For a handful of people on September 11,2001,some seemingly inconsequential decisions — stepping out for a smoke,taking a different subway route,even waking up late because of a late night football game on TV — made the difference between living and dying.
Greer Epstein,an executive director at Morgan Stanley,never took breaks. She rarely left her office on the 67th floor of the World Trade Centre because she never had time.
But 20 minutes before 9 a.m.,one of her buddies called. “How about getting a cigarette?”
While riding down the elevator,she felt a jolt,but ignored it since the elevators had always acted strangely.
When she stepped outside to light up,she saw people frozen in place,their eyes fixed to the sky. As she stared at the fire and smoke billowing from a hole in the North Tower,she wondered: “How do they fix something like that?”
That’s when a plane flew through her office in the South Tower.
A cigarette break saved her life.
Epstein realised later that had it not been for that rare morning break,she could have lost everything.
“I never took a break before noon,” Epstein was quoted as saying by CNN.
“It was something that happened that day. And thank God it. I was safely out of the building when the plane hit. A fireball went through my office. Had I been sitting there,who knows what would’ve been?”
Today she tells colleagues not to let their lives revolve around their jobs.
“Now I tell people,’Don’t put it off. Take your vacation. Take your time with family.'”
Others,like Daniel Belardinelli,shrugged it off,chalking up their fate to randomness and blind luck.
Belardinelli’s uncle,William Cashman,had planned a trip to Yosemite National Park and invited him to come. Cashman used a friend’s frequent-flier miles for United Airlines Flight 93 from Newark,New Jersey,to San Francisco on 9/11.
A week before the trip,Belardinelli backed out,telling his uncle he had work obligations.
His uncle never made it to Yosemite.
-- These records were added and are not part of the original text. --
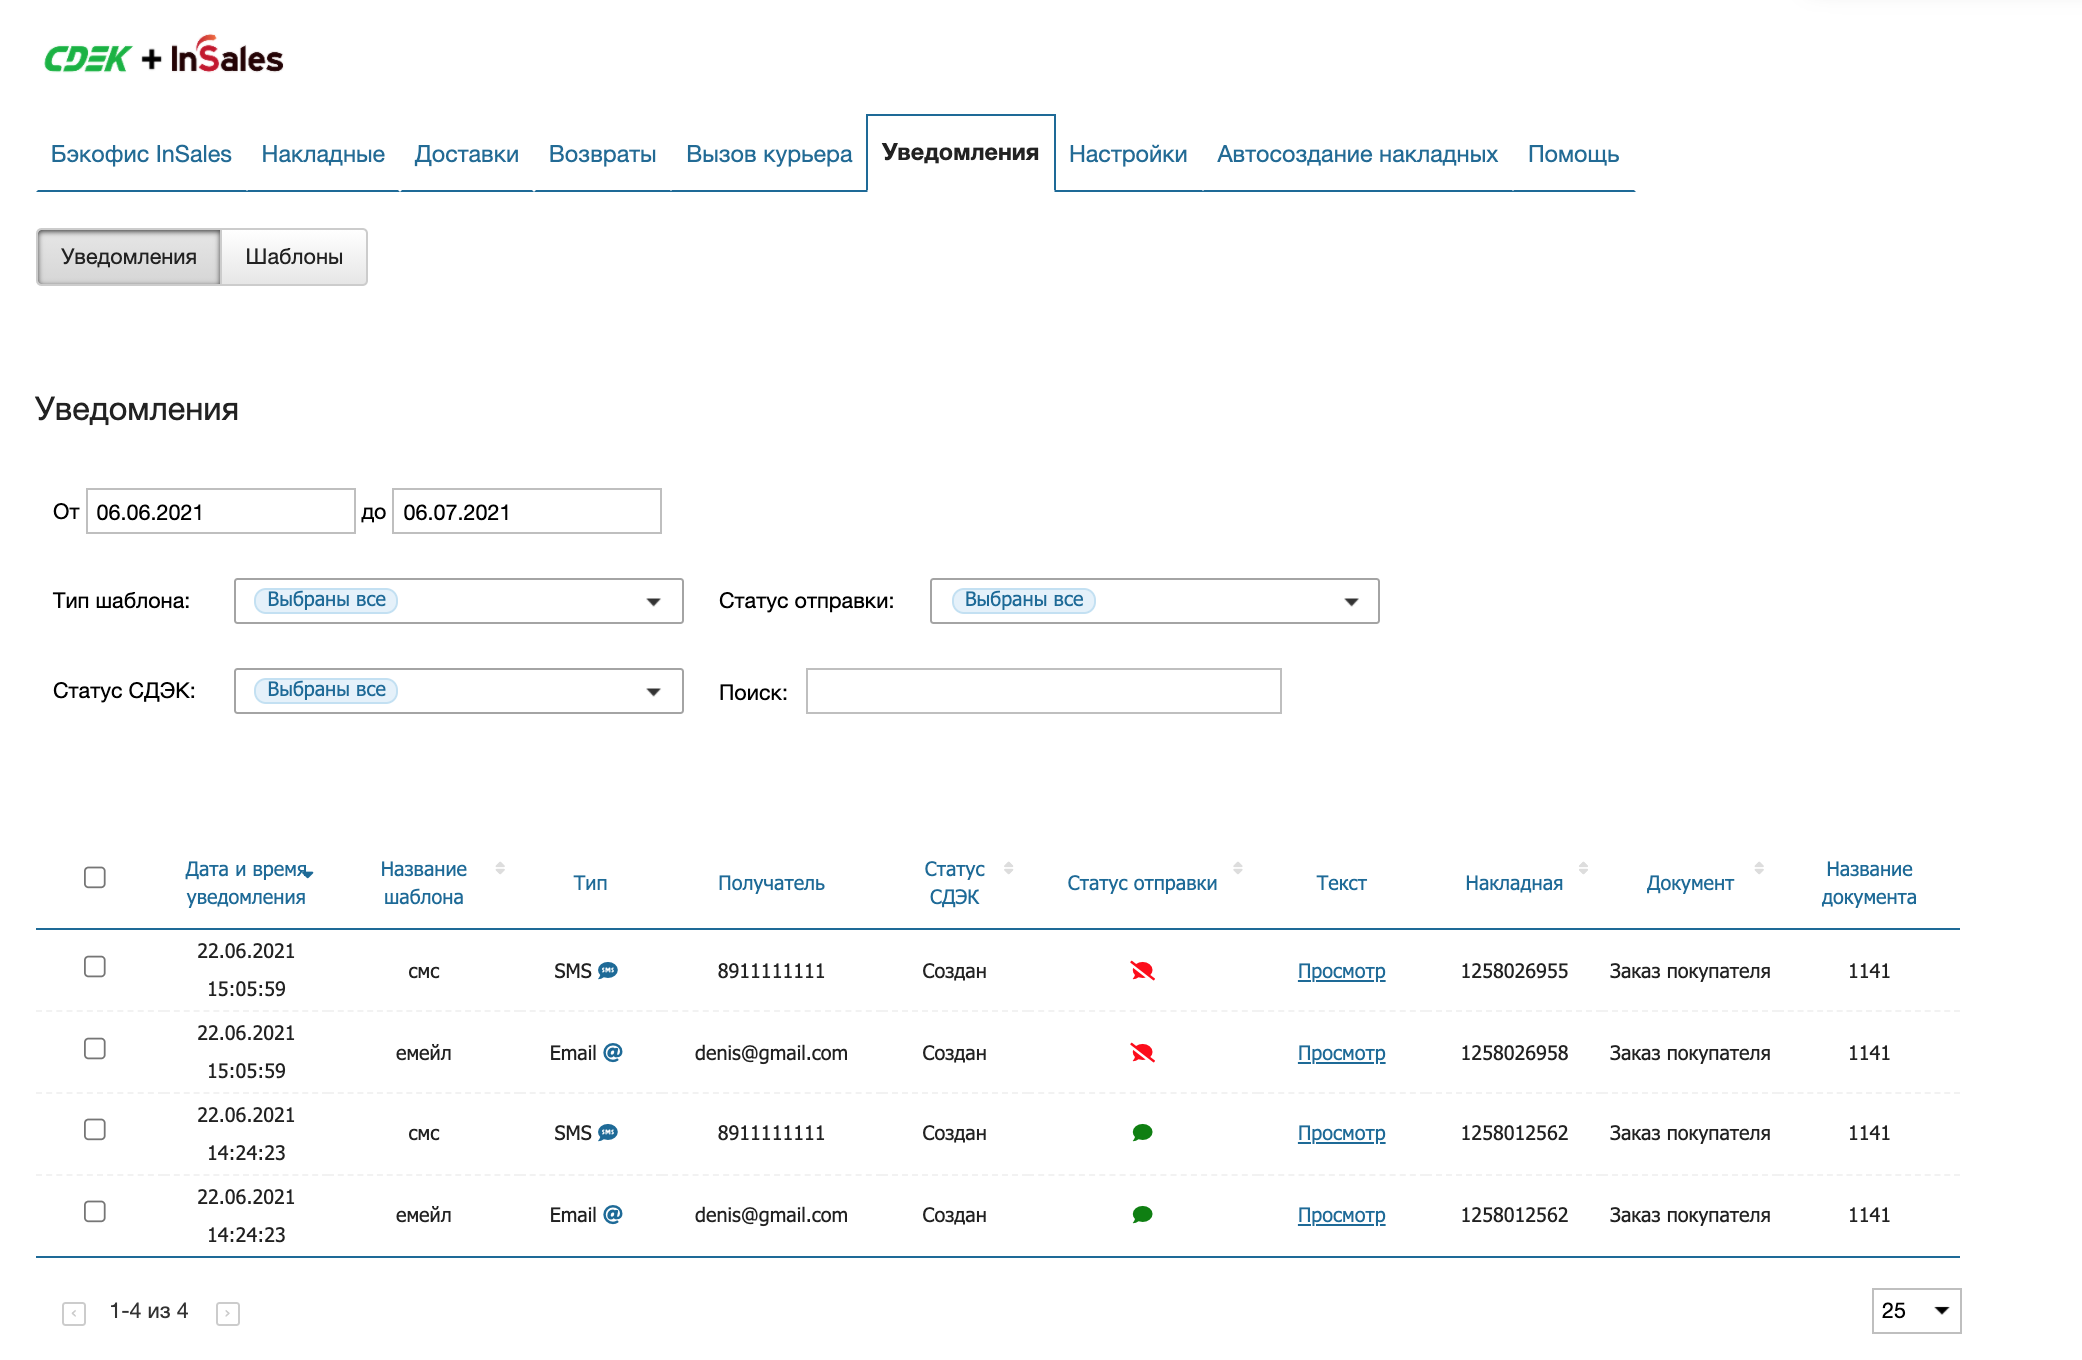
Task: Toggle the select-all checkbox in table header
Action: tap(95, 877)
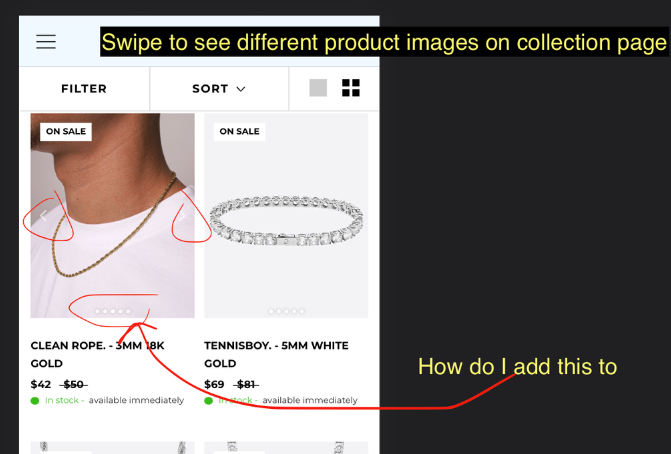Show previous image of Clean Rope necklace
Screen dimensions: 671x454
(43, 217)
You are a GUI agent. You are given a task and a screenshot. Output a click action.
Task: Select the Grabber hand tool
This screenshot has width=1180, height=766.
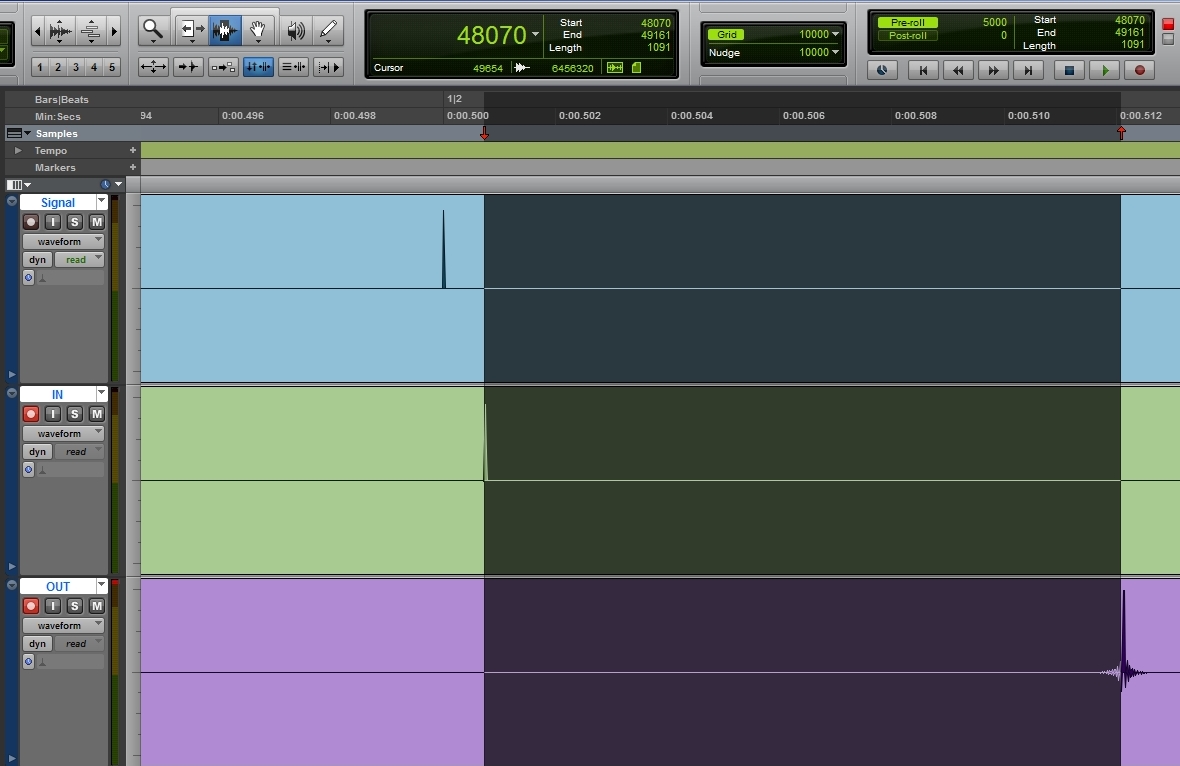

He died along with the crew and passengers of Flight 93 who fought back against the hijackers and crashed near Shanksville,Pennsylvania.
At first,Belardinelli wrestled with survivor’s guilt. But after months of grieving,he heeded his father-in-law’s advice: “You gotta live your life. Disasters have happened in the past.”
Rob Herzog believes that he is lucky to be alive now. By 8:45 a.m.,Herzog would normally be at Marsh and McLennan’s office on the 96th floor of the World Trade Centre’s North Tower,where he worked as a vice president of operations for the insurance brokerage company.
That Tuesday,on his way to work,he stopped at a post office near his Upper West Side apartment.
Then he took a local subway train southbound and tried to transfer to an express at the 59th Street station,as he normally would.
“I tried to switch to the express A train,” Herzog said. “It was so crowded,and I’m claustrophobic. I got back into the local train.”
He was running late.
By the time he arrived at the World Trade Center,a Boeing 767 had crashed into his office building.
“I missed it by 5 minutes,” Herzog said.
His company was located below Cantor Fitzgerald Securities,which lost 658 employees in the attack. Marsh & McLennan lost 295 staff members.
“I had tremendous survivor’s guilt,” Herzog said. “All I could think of when I woke up was I should be dead,especially when I went to 15 different memorial services.”